──────── TEXT SEGMENT
The entire program is designed to give consumers a way to take movies they already own on DVD and turn them into more portable digital files. If this entire thing sounds familiar, that may be because it is exactly what Public Knowledge is currently petitioning the Copyright Office to let people do on their own. It may also sound familiar because this is exactly what people have been doing with music on CDs since the Clinton Administration.
As reported by the LA Times, the first phase in this process is to let DVD owners bring their DVDs to a store that will handle the digital conversion. Tsujihara described this process as allowing consumers to convert their libraries “easily, safely and at reasonable prices.”
You did read that last paragraph correctly. The head of Warner Home Entertainment Group thinks that an easy, safe way to convert movies you already own on DVD to other digital formats is to take your DVDs, find a store that will perform this service, drive to that store, find the clerk who knows how to perform the service, hope that the “DVD conversion machine” is not broken, stand there like a chump while the clerk “safely” converts your movie to a digital file that may only play on studio-approved devices, drive home, and hope everything worked out. Oh, and the good news is that you would only need to pay a reasonable (per-DVD?) price for this pleasure.
To be fair, this plan is easy, safe (safe?), and reasonably priced compared to the movie studio’s current offer to people who want to take movies they own on DVD and turn them into a digital file to watch on, say, their iPad. That offer is a lawsuit, because personal copying of a movie on DVD requires circumventing DRM, which is a violation of the Digital Millennium Copyright Act (DMCA). Furthermore, right now all of the major studios are arguing passionately (pdf) to stop the Copyright Office from granting a exemption that would make personal space shifting of movies on DVD legal.
────────────────
──────── SUPPLIED RECORDS
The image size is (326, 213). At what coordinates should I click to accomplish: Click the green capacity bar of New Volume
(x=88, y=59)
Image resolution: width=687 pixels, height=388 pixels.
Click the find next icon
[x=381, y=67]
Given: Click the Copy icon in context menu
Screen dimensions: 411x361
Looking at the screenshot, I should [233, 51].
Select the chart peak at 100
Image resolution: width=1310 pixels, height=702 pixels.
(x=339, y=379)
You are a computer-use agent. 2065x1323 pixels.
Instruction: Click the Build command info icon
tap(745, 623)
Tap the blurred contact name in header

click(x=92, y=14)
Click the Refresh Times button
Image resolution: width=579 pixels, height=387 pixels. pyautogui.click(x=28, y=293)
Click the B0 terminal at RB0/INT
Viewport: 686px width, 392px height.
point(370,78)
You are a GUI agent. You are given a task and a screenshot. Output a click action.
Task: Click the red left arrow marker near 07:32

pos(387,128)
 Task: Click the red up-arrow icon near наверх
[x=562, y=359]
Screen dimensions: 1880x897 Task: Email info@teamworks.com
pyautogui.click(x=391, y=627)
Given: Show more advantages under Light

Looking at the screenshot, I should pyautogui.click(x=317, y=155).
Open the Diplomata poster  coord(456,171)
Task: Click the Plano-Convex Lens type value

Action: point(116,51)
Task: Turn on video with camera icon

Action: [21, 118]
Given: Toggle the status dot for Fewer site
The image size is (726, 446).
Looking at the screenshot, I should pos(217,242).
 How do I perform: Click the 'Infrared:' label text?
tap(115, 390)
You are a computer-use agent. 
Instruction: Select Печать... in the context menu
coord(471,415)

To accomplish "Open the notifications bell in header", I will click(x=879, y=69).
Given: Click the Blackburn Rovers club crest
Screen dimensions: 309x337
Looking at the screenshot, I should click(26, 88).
────────────────
> _SET OF TASKS_
1/ In the text about DVD conversion, what does the first phase of the process let DVD owners do?
2/ Return the passage of the DVD conversion text starting at "To be fair, this" and ending at "on DVD legal.", copied word for word.

> _SOLUTION LIST_
1/ It lets them bring their DVDs to a store that will handle the digital conversion.

2/
To be fair, this plan is easy, safe (safe?), and reasonably priced compared to the movie studio’s current offer to people who want to take movies they own on DVD and turn them into a digital file to watch on, say, their iPad. That offer is a lawsuit, because personal copying of a movie on DVD requires circumventing DRM, which is a violation of the Digital Millennium Copyright Act (DMCA). Furthermore, right now all of the major studios are arguing passionately (pdf) to stop the Copyright Office from granting a exemption that would make personal space shifting of movies on DVD legal.